Scan the entries for the word "status" and return every line that has it.

RECORDS FOR THIS EXERCISE:
/---

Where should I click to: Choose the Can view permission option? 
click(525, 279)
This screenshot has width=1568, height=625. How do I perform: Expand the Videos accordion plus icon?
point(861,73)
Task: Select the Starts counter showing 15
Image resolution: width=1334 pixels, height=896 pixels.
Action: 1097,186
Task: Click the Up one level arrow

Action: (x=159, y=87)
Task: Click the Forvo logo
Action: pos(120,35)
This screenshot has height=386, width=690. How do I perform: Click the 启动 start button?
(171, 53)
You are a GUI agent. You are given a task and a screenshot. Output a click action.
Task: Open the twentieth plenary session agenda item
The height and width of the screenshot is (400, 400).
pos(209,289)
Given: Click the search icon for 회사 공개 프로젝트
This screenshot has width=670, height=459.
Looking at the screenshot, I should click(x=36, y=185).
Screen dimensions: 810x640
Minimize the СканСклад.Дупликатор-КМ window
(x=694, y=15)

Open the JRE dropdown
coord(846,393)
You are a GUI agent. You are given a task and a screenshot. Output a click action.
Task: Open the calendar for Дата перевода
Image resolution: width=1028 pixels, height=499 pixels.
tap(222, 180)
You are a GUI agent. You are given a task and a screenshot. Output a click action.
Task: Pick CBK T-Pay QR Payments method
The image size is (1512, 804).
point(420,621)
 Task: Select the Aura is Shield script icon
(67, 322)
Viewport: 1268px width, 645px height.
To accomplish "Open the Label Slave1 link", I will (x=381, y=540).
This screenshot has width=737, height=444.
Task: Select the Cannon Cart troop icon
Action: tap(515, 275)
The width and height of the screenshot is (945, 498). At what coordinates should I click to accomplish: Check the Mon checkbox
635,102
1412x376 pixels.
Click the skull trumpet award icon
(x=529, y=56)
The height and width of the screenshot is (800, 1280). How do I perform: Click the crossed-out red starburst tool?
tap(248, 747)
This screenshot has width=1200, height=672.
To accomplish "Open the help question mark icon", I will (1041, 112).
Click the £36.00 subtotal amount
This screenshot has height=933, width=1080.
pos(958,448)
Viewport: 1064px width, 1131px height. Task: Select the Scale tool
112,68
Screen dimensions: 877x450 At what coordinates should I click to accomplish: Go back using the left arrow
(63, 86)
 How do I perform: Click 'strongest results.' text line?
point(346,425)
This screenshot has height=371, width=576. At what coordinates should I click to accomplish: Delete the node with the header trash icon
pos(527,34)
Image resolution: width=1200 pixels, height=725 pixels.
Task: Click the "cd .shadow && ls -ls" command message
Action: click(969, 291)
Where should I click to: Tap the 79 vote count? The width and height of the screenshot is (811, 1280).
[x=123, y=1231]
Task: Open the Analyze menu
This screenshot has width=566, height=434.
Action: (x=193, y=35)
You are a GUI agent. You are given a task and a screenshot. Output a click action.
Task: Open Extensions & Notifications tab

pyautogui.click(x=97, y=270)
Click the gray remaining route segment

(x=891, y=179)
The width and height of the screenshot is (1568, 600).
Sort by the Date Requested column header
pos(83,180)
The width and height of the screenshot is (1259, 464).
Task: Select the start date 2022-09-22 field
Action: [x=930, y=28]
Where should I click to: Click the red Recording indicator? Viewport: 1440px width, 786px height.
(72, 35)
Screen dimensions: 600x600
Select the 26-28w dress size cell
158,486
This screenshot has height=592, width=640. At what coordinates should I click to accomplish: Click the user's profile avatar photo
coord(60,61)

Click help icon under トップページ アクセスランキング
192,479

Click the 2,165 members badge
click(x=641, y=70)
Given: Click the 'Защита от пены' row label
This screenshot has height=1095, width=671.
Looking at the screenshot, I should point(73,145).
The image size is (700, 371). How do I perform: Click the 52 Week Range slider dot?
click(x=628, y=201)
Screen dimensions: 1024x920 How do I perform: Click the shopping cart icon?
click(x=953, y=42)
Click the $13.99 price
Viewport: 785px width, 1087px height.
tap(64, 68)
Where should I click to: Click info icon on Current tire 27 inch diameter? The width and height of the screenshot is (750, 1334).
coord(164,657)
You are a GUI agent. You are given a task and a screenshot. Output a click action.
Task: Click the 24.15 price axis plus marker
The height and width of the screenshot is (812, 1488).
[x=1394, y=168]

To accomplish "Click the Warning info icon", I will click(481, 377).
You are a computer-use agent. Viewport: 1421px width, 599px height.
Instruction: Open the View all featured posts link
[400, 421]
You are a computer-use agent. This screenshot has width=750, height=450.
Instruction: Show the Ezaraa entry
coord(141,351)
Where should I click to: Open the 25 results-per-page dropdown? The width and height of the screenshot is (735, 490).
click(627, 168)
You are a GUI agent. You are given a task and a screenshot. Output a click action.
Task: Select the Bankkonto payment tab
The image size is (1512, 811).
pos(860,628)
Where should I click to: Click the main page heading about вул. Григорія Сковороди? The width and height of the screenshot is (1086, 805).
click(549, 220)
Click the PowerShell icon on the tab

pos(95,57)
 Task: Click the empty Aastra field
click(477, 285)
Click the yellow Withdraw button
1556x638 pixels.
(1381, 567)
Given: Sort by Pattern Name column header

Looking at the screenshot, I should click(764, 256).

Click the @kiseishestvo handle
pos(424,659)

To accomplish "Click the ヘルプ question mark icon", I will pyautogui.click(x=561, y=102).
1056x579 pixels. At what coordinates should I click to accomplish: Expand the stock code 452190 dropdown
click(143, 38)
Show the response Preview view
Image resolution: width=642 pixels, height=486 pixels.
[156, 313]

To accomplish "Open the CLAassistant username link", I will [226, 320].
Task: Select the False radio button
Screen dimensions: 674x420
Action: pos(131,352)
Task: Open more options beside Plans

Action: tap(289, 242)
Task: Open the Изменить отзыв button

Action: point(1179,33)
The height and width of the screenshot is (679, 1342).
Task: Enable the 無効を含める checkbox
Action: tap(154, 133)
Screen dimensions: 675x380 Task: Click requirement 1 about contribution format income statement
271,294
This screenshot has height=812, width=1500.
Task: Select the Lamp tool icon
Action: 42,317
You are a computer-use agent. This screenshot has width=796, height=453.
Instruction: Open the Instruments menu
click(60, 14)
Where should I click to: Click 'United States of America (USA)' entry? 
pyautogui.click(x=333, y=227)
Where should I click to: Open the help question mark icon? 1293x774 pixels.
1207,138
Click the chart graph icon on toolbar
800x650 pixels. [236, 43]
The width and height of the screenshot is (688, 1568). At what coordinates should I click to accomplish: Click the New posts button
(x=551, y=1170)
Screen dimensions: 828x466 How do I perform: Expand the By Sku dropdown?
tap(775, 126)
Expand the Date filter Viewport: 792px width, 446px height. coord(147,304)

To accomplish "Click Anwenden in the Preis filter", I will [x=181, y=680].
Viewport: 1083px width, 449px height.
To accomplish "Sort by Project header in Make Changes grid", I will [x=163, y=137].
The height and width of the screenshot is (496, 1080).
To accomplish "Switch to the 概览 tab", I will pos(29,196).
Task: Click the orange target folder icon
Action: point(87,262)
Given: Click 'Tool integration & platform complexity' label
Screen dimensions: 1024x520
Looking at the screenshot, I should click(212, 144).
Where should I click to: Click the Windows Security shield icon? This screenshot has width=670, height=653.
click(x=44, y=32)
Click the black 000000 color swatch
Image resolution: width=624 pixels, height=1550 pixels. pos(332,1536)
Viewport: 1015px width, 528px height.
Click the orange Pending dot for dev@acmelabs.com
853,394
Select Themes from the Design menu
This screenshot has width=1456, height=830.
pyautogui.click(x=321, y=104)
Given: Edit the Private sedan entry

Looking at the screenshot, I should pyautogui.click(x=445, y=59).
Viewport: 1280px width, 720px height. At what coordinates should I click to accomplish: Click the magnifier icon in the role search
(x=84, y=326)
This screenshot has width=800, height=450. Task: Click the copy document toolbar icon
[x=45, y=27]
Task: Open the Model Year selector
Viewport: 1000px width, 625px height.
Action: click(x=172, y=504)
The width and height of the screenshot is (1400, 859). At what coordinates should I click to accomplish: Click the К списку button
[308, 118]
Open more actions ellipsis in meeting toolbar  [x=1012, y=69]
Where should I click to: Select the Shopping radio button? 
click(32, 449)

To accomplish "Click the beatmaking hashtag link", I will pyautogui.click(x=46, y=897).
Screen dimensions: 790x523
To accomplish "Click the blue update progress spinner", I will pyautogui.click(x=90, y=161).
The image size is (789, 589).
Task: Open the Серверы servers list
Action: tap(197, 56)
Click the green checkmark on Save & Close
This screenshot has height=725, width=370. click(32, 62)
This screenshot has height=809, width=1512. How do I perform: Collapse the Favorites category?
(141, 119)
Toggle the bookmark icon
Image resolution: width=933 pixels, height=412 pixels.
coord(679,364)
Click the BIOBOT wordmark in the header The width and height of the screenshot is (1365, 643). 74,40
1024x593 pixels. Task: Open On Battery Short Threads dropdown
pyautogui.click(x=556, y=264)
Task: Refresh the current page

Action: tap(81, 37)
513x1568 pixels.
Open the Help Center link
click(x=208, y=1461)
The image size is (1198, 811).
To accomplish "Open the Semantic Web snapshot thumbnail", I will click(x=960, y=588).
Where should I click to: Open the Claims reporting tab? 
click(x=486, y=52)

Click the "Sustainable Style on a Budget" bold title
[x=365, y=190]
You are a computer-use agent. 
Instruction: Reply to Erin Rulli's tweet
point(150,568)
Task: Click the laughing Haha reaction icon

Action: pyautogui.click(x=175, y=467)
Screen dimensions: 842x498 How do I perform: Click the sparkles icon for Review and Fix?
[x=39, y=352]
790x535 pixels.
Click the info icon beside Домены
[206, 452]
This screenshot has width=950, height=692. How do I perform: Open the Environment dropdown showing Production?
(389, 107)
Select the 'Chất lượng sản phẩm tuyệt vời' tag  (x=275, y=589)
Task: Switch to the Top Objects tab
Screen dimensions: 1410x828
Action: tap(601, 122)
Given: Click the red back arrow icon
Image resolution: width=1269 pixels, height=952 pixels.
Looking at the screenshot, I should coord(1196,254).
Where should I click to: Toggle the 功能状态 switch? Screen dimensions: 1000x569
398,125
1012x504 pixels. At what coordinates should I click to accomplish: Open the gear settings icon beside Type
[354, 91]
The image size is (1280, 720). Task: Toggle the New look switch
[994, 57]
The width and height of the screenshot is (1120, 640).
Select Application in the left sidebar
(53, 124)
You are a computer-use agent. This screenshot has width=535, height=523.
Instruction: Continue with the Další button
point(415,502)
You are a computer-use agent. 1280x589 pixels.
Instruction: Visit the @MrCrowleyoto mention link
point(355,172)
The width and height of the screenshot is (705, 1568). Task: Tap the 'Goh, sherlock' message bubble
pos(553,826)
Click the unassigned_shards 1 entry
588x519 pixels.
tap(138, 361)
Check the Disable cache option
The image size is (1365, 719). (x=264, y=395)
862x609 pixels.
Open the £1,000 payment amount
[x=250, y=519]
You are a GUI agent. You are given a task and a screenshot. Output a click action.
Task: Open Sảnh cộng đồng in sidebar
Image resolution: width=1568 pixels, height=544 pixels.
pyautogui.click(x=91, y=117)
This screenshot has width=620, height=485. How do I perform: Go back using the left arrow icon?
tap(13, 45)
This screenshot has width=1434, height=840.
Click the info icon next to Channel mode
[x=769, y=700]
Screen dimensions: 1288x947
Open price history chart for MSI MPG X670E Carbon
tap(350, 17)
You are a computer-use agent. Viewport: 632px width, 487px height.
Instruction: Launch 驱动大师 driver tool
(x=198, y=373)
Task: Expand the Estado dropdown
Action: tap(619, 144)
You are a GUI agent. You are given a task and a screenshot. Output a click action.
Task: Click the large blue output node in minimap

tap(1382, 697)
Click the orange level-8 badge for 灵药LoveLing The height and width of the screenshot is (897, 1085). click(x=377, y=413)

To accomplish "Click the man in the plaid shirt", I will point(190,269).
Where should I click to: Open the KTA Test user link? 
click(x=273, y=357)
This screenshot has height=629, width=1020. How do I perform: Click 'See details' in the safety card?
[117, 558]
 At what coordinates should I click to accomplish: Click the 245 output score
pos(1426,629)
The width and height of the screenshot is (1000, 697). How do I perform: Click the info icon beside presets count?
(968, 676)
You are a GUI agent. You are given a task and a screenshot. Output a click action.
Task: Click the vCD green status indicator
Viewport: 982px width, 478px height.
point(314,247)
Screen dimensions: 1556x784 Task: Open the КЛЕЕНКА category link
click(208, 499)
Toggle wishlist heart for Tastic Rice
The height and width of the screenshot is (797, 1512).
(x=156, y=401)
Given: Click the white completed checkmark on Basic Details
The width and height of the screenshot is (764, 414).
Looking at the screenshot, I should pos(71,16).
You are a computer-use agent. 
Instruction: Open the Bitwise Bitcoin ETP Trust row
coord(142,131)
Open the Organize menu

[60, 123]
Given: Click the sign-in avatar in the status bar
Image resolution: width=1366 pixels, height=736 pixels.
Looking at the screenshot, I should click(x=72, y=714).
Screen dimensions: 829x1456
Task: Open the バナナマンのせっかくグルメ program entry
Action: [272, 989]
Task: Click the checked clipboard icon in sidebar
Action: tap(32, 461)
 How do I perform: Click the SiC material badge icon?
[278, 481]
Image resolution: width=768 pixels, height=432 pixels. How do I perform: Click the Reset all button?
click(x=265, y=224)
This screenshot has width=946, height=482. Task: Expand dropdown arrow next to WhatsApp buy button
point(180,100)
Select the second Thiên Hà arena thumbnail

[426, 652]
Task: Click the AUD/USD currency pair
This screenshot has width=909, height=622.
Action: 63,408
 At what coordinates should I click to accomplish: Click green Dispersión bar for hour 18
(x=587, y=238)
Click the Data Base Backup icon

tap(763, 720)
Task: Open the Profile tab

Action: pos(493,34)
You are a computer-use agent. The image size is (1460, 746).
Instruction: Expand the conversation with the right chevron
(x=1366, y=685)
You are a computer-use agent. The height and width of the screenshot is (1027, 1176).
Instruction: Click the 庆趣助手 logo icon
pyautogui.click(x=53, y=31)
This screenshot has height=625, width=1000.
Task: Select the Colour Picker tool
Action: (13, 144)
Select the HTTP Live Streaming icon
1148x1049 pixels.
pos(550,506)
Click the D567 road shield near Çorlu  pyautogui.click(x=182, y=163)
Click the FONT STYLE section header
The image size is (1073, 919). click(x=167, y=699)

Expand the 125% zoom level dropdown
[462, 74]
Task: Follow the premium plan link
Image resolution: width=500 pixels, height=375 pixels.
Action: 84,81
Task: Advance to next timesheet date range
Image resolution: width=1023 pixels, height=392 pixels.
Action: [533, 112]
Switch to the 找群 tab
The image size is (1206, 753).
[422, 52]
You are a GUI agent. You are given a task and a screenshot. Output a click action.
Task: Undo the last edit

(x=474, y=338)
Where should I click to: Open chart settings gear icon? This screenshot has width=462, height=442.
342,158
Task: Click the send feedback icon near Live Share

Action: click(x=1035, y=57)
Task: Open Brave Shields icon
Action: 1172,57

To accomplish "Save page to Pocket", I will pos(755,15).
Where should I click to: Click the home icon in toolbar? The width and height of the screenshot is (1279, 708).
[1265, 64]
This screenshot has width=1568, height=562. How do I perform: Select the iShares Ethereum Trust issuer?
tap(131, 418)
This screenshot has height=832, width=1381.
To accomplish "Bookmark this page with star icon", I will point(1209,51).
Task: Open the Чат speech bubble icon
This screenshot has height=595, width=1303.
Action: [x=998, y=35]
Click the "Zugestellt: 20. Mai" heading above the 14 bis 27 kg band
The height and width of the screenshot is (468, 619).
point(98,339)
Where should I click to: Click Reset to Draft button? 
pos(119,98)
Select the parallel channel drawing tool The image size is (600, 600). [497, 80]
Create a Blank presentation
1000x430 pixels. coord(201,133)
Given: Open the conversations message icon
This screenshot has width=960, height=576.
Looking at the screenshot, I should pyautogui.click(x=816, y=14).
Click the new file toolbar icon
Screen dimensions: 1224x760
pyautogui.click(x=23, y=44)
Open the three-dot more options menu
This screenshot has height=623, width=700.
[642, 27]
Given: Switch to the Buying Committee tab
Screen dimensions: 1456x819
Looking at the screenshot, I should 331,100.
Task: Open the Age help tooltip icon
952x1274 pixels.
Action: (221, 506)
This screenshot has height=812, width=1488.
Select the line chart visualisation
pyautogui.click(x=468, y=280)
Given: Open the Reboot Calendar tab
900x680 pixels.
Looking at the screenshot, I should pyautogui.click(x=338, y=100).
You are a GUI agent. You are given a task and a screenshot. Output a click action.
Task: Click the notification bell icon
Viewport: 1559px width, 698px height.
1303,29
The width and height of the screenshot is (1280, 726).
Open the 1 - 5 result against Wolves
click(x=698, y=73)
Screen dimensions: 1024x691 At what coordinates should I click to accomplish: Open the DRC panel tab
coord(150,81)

\---

RESULT:
Task: Click the vCD green status indicator
Given: Click the sign-in avatar in the status bar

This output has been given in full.